Exercise instructions - Each record must be reproduced exactly as it is shown.

Pixel coordinate grounding data
* * * * *

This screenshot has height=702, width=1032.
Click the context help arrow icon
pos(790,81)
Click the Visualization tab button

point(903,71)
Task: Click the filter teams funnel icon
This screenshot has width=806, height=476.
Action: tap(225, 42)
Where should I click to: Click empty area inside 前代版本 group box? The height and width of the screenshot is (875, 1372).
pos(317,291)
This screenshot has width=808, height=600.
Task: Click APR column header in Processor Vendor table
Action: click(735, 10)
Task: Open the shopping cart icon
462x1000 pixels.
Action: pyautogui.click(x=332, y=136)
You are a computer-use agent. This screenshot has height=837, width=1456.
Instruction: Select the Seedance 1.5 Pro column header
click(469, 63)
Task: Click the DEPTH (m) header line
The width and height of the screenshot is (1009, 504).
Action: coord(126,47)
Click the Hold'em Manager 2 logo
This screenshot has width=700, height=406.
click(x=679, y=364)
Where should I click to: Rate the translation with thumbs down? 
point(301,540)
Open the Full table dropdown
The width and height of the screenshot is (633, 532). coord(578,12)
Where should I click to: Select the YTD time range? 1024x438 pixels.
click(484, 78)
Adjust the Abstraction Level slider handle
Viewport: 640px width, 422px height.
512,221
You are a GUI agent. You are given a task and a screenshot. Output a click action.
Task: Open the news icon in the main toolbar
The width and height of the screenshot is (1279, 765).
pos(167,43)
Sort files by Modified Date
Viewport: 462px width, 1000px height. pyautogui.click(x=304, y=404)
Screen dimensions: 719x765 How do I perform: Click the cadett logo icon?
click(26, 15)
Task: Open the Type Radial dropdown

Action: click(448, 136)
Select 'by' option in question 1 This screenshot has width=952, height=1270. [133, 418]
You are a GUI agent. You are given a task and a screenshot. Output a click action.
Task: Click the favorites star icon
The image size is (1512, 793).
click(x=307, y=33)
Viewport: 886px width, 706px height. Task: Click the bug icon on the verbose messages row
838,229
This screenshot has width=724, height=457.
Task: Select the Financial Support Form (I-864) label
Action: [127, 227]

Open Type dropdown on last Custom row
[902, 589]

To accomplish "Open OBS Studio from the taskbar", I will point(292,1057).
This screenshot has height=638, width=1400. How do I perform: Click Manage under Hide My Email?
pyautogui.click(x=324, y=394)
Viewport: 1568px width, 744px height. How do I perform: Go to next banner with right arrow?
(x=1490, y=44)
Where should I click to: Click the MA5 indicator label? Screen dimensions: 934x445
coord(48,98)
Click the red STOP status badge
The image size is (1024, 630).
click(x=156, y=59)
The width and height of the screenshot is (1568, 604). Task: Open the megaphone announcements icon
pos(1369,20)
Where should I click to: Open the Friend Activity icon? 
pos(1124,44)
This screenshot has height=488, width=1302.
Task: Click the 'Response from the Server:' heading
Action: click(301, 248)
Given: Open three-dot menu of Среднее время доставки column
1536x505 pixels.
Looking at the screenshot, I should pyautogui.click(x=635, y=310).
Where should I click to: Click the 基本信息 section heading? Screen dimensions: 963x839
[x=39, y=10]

* * * * *

Output -
This screenshot has height=702, width=1032.
Click the context help arrow icon
pos(790,81)
Click the Visualization tab button

point(903,71)
Task: Click the filter teams funnel icon
This screenshot has width=806, height=476.
Action: tap(225, 42)
Where should I click to: Click empty area inside 前代版本 group box? The height and width of the screenshot is (875, 1372).
pos(317,291)
This screenshot has width=808, height=600.
Task: Click APR column header in Processor Vendor table
Action: click(735, 10)
Task: Open the shopping cart icon
462x1000 pixels.
Action: pyautogui.click(x=332, y=136)
You are a computer-use agent. This screenshot has height=837, width=1456.
Instruction: Select the Seedance 1.5 Pro column header
click(469, 63)
Task: Click the DEPTH (m) header line
The width and height of the screenshot is (1009, 504).
Action: coord(126,47)
Click the Hold'em Manager 2 logo
This screenshot has width=700, height=406.
click(x=679, y=364)
Where should I click to: Rate the translation with thumbs down? 
point(301,540)
Open the Full table dropdown
The width and height of the screenshot is (633, 532). coord(578,12)
Where should I click to: Select the YTD time range? 1024x438 pixels.
click(484, 78)
Adjust the Abstraction Level slider handle
Viewport: 640px width, 422px height.
512,221
You are a GUI agent. You are given a task and a screenshot. Output a click action.
Task: Open the news icon in the main toolbar
The width and height of the screenshot is (1279, 765).
pos(167,43)
Sort files by Modified Date
Viewport: 462px width, 1000px height. pyautogui.click(x=304, y=404)
Screen dimensions: 719x765 How do I perform: Click the cadett logo icon?
click(26, 15)
Task: Open the Type Radial dropdown

Action: click(448, 136)
Select 'by' option in question 1 This screenshot has width=952, height=1270. [133, 418]
You are a GUI agent. You are given a task and a screenshot. Output a click action.
Task: Click the favorites star icon
The image size is (1512, 793).
click(x=307, y=33)
Viewport: 886px width, 706px height. Task: Click the bug icon on the verbose messages row
838,229
This screenshot has width=724, height=457.
Task: Select the Financial Support Form (I-864) label
Action: [127, 227]

Open Type dropdown on last Custom row
[902, 589]

To accomplish "Open OBS Studio from the taskbar", I will point(292,1057).
This screenshot has height=638, width=1400. How do I perform: Click Manage under Hide My Email?
pyautogui.click(x=324, y=394)
Viewport: 1568px width, 744px height. How do I perform: Go to next banner with right arrow?
(x=1490, y=44)
Where should I click to: Click the MA5 indicator label? Screen dimensions: 934x445
coord(48,98)
Click the red STOP status badge
The image size is (1024, 630).
click(x=156, y=59)
The width and height of the screenshot is (1568, 604). Task: Open the megaphone announcements icon
pos(1369,20)
Where should I click to: Open the Friend Activity icon? 
pos(1124,44)
This screenshot has height=488, width=1302.
Task: Click the 'Response from the Server:' heading
Action: click(301, 248)
Given: Open three-dot menu of Среднее время доставки column
1536x505 pixels.
Looking at the screenshot, I should pyautogui.click(x=635, y=310).
Where should I click to: Click the 基本信息 section heading? Screen dimensions: 963x839
[x=39, y=10]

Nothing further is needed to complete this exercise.